Позиции Бурстина и Зинна отражают не их индивидуальные особенности, а важнейшую черту американской исторической науки в целом. Во все времена она была разделена мировоззренчески. Современным примером наличия идеологических влияний на американскую историографию может служить политкорректность – набор ценностных установок, оформившихся под воздействием общественно-политических процессов и изменений последней трети XX в. в американском обществе, в первую очередь в либеральных кругах (но ее не в состоянии проигнорировать и консерваторы). В историографии США тогда укоренились гендерные и афроамериканские исследования, в университетах появились соответствующие кафедры и учебные курсы. Научная картина американской истории серьезно разнообразилась и пополнилась. Но в изучении новой проблематики обнаружились и перекосы, находящиеся в противоречии с принципами историзма. Многие историки в своем исследовательском видении подчинились либеральной политкорректности, которая фактически наложила табу на критические суждения в отношении афроамериканского, равно как и женского движений. Кроме того, важнейшие события прошлого, такие как Война США за независимость, Гражданская война, прогрессивная эра начала XX в. и новый курс 1930-х годов, стали оцениваться не столько в связи с их позитивными нововведениями в сравнении с предшествующими эпохами, сколько в связи с неспособностью на разных этапах, в том числе начальных, обеспечить равные права афроамериканцам, женщинам, как и другим угнетенным социальным группам.

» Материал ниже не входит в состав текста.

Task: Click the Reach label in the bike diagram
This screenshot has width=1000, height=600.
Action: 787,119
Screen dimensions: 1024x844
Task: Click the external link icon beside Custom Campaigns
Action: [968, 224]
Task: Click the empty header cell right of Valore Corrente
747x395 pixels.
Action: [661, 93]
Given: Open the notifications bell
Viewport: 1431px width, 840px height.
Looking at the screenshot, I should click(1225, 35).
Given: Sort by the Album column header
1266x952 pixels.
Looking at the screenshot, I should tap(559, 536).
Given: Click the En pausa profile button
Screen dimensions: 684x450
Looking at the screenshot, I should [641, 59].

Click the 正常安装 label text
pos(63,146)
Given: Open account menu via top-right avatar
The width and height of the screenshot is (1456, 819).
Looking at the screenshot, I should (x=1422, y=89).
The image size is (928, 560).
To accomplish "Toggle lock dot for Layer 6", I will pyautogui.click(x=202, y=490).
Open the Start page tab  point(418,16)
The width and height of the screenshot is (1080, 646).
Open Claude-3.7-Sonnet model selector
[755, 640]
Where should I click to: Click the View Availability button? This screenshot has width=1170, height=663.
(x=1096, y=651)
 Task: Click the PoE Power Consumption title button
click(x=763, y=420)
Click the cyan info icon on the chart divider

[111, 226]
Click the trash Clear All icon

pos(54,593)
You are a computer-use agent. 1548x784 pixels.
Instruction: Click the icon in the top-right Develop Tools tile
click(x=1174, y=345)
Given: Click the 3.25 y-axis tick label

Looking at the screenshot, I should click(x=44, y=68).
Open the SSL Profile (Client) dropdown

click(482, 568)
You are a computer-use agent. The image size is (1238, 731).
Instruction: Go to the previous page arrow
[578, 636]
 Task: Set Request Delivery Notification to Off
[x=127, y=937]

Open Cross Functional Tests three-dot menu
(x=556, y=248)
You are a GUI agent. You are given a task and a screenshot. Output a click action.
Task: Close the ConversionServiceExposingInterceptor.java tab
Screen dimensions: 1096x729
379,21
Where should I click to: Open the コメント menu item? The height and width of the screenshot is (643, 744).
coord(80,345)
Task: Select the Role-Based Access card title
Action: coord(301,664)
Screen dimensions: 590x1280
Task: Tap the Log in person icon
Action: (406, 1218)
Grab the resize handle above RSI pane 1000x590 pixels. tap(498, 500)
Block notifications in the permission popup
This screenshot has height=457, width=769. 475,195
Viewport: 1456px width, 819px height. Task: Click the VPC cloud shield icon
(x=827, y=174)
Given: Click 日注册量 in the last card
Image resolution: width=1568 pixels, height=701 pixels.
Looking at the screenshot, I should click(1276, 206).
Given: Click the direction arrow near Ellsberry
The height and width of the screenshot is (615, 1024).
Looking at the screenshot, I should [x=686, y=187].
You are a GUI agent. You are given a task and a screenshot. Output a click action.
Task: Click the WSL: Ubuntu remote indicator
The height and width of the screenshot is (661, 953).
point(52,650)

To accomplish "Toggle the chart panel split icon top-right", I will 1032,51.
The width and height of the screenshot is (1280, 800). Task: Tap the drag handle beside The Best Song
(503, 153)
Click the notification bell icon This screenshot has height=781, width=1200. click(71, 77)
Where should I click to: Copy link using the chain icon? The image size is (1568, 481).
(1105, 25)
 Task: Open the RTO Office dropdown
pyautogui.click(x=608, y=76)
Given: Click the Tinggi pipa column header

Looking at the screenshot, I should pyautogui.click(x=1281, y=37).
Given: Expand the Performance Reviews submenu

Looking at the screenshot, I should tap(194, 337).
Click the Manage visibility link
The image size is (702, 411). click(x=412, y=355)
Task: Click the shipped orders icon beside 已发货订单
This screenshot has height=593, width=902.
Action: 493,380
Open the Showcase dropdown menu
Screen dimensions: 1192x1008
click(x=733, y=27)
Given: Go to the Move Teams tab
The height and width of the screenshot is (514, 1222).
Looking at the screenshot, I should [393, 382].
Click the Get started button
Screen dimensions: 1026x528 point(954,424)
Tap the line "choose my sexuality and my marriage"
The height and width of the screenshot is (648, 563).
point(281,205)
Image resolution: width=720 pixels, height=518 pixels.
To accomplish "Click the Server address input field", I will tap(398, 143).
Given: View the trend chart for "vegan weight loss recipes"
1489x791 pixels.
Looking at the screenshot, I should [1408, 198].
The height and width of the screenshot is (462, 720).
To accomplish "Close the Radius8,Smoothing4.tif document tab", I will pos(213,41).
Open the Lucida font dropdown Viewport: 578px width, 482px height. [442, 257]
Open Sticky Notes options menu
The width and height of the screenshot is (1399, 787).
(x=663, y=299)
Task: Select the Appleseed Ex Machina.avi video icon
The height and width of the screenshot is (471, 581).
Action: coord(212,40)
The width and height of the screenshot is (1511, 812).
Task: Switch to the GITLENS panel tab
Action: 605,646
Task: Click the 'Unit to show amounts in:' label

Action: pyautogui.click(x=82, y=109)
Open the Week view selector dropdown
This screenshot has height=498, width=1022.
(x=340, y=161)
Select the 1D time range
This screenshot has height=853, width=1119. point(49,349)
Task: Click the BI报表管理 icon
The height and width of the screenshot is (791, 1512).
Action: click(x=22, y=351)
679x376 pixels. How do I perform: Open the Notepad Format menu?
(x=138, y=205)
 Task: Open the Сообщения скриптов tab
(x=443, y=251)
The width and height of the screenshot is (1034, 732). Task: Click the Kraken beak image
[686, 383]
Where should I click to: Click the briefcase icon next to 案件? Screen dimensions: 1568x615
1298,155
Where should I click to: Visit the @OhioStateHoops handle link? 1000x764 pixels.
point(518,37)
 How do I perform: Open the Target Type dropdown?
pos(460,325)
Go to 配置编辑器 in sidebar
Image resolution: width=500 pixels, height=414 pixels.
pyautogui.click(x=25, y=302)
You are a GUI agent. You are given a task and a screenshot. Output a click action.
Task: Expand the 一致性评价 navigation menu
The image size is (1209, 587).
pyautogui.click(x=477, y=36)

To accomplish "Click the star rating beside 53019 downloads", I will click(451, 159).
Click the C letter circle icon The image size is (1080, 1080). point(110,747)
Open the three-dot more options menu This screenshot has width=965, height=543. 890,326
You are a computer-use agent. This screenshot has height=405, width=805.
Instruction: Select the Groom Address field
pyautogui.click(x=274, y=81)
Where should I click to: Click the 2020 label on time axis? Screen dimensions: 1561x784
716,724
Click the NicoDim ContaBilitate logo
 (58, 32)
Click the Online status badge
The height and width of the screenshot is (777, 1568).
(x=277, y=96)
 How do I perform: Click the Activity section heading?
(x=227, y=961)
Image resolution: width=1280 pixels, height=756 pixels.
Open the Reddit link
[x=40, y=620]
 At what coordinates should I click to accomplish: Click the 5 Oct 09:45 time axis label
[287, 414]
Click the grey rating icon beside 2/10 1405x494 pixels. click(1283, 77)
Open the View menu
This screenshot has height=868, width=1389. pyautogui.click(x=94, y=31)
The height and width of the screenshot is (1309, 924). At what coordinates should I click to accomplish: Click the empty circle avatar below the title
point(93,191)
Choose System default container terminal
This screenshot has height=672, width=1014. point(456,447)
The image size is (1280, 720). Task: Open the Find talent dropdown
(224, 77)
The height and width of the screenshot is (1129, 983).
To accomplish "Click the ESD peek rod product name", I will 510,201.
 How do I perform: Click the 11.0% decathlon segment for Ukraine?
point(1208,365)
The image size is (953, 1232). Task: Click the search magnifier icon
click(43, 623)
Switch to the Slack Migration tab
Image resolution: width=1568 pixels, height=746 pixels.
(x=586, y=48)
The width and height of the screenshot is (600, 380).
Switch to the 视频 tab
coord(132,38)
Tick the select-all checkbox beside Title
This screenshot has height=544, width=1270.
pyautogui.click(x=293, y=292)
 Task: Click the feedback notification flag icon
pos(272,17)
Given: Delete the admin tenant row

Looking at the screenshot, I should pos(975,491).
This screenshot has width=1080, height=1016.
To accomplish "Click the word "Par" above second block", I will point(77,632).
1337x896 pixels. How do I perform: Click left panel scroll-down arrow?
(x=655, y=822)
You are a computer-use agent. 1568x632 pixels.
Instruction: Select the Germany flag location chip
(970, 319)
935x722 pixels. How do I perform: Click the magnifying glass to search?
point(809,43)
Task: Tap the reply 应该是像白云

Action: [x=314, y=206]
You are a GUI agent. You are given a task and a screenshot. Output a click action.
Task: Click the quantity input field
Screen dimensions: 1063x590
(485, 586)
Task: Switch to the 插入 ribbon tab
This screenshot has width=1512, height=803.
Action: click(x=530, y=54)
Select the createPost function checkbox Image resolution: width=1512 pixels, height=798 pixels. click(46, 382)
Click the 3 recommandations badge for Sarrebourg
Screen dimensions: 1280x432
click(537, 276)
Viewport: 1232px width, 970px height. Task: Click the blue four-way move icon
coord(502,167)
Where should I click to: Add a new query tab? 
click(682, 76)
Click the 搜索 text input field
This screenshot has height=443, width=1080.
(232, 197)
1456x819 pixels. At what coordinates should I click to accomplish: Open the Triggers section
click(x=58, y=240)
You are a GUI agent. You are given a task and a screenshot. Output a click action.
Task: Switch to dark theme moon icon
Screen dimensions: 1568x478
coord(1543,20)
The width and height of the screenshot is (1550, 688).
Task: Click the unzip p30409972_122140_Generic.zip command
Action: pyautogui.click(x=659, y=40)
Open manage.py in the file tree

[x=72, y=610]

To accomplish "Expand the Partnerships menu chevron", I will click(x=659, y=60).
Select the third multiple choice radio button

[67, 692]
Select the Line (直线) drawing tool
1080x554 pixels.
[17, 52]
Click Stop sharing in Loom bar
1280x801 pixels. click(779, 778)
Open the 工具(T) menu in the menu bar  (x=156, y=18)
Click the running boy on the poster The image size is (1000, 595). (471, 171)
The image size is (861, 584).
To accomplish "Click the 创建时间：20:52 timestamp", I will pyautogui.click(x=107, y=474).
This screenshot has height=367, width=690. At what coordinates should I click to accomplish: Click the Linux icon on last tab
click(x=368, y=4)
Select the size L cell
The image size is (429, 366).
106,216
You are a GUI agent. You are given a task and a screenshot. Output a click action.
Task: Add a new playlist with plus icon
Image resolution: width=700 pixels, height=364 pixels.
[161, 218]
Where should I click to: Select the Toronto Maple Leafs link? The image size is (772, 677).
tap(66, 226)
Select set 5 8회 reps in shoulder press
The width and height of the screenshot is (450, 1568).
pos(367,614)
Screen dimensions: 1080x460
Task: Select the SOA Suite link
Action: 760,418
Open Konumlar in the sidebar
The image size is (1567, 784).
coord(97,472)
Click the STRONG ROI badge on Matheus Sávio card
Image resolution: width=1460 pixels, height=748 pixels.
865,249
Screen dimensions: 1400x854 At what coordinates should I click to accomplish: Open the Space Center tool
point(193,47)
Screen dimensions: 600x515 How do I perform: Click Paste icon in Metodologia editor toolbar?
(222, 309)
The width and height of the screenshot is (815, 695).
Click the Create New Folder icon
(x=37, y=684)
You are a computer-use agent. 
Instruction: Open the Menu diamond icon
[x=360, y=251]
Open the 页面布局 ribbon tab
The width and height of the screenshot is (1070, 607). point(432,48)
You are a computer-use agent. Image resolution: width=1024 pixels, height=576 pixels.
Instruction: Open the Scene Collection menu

Политкорректность в анализе истории, по сути, равнозначна подходу, известному как «политика, опрокинутая в прошлое». Он противоречит основополагающему для исторической науки принципу историзма. Суть последнего: события и деятели прошлого оцениваются в связи с тем, что они дали в сравнении с предшествующими эпохами и в контексте возможностей своего времени, а не в связи с тем, чего они не смогли и не могли дать в сравнении с последующими эпохами и современностью. При этом человеческое «измерение» и «цена» событий и изменений прошлых эпох могут / должны включаться в исследовательскую концепцию. Также явления прошлого могут быть проанализированы исследователем в их дальнейшем развитии. Но позитивные достижения современности, оказавшиеся возможными благодаря более высокому уровню развития цивилизации и культуры, не могут / не должны служить основой негативных оценок прошлого. В противном случае все прошлое может предстать в качестве «темных веков». Именно так, например, оценивали Средневековье просветители XVIII в. Но последующие историки признали, что и Средневековье дало много позитивного в сравнении с Античностью, превозносившейся просветителями. Историзм при всей кажущейся простоте на самом деле категория тонкая. На мой взгляд, он не воспринимается многими представителями социальных наук, сосредоточенных на современности и вольно экстраполирующих свои оценки в прошлое. Да и среди историков есть те, кто им пренебрегают.
Итак, идеологические позиции и различия имеют место и в профессиональной историографии. Но они не ограничивают возможностей тех профессионалов, для которых смысл жизни и деятельности заключается в постижении исторической истины (в противном случае жизнь следовало посвятить другой профессии, например, строителя) и которые могут подняться над идеологемой, если она противоречит убедительному факту истории или убедительному аргументу историка. Различающиеся школы вступают в диалог друг с другом, воспринимают рациональные и доказанные аргументы и факты оппонентов. Так происходит приближение к исторической истине. Это режим научной академической свободы. Он исключает претензию на монополию.